Along with paying tribute to ’80s family sitcoms and doing some more unraveling, the episode is packed with clues and easter eggs and a very special guest.
We enter the 1980s, complete with brocade vests, big hair, suspenders, and Jazzercise. Family Ties, Growing Pains, and Full House are the big inspirations this week. On the outside, S.W.O.R.D. tries to figure out who exactly is creating the illusion and tries to gather more intel. There’s a lot in this episode… and that doesn’t include the surprise guest star.
There are a bunch of spoilers under this GIF.
This episode starts off fast. Crying twin babies, Agnes asking if Wanda wants another try at a scene, Vision being very confused, and suddenly the twins are 4-year-olds. And that’s just before this week’s retro intro.
We jump right into a S.W.O.R.D. intel meeting that goes into Wanda’s background. During this meeting, director Hayword is convinced that this is all Wanda and that she’s a threat – showing video of her stealing Vision’s corpse. The dead Vision we saw at the end of episode isn’t a halluciation, it’s what Vision actually looks like. In this portion the illusion gets a more formal name thanks to Darcy – “the hex.” Possible double meaning for its shape and for Wanda’s comic book abilities – “hex bolts” and “hex spheres.”
Back into the hex. The twins find a stray dog (someone is trying to keep the sitcom story going) and try to convince their parents that they should be allowed to keep it. They age up when told they aren’t old enough to take care of it. Agnes is in the room and is not freaked out by this at all. More evidence that she’s not a Westview resident. I’m still convinced she’s Agatha Harkness and I don’t think she’s the baddie.
Vision learns a little bit of the truth of what’s going on with his co-workers and neighbors when he taps into Norm’s (Abhilash Tandon outside of the hex) mind and discovers that he is being controlled. The hex’s hold on Vision is seriously shaken, his confusion grows and he starts to question everything.
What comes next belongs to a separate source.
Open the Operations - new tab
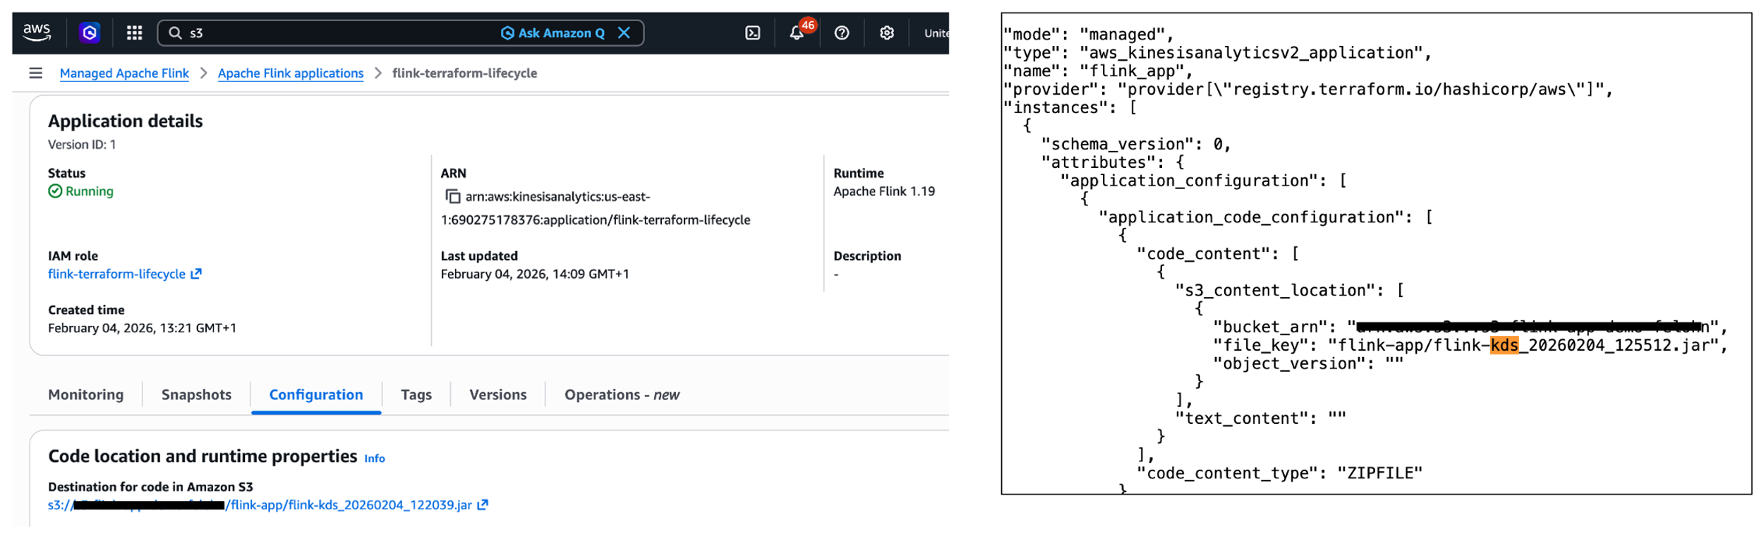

What happens next brings the outside world and the hex into direct contact. Monica Rambeau figures out a way into the hex – using old tech. Threatened by this new attempt at contact, Wanda leaves the hex and confronts the agents face to face. This is the first time Wanda has had an accent since Age of Ultron. I don’t think that’s a mistake. She also makes a hug flex to convince them to leave her alone.
Now it’s time for an ad break that references the opening scene of Civil War – the memories being referenced are getting newer as the shows move decades. “Lagos Papertowels – for when you make a mess you didn’t mean to.”
Tragedy strikes after the ad (again, someone is trying to stick with the sitcom that’s falling apart), Sparky has eaten something he shouldn’t have and dies. The twins are upset and ask their mother to bring him back to life because they know it’s something she can do. Not sure how they know this (though, one of them is psychic in the comics), and Agnes seems to be curious to see this ability. The boys learn a lesson about grief and they go home (again, sitcom).
Home, where everything goes off the rails. Vision confronts Wanda about everything – what’s going on with Norm, why Westview has no other kids, why he can’t’ remember anything before arriving. The two argue, Wanda starts the credits of the sitcom to try to get away from it. Wanda tries to convince him that he doesn’t want to know what’s going on. During the fight, Wanda admits that she doesn’t know how any of it started in the first place. There has to be something more here than just her grieving and trying to create a perfect life.
Then the doorbell rings. A guest arrives. It’s Quicksilver but played by Evan Peters from the Fox X-Men movies. Is it really him? Is this someone flipping the script to keep Wanda in check? Does this mean the X-Men are joining the MCU? Are the show creators just messing with us?
Some other observations and questions:
- All arrows point to Mephisto
- What the heck is up with the tiger?
- Aerospace engineer = Reed Richards?
- Vision’s synthezoid dog was named Sparky
- The ads are referencing the Infinity stones – bath powder (space), watch (time), toaster (power), towels (reality)
The show got a slow start, but the timeline has sped up considerably since the first episode. This one was packed with information – I’m sure I missed a bunch. There are 4 episodes left in the limited series and the finale is supposed to be as epic as a big-screen Marvel movie. I’m glad I can’t binge it, but I’m mad I can’t binge it.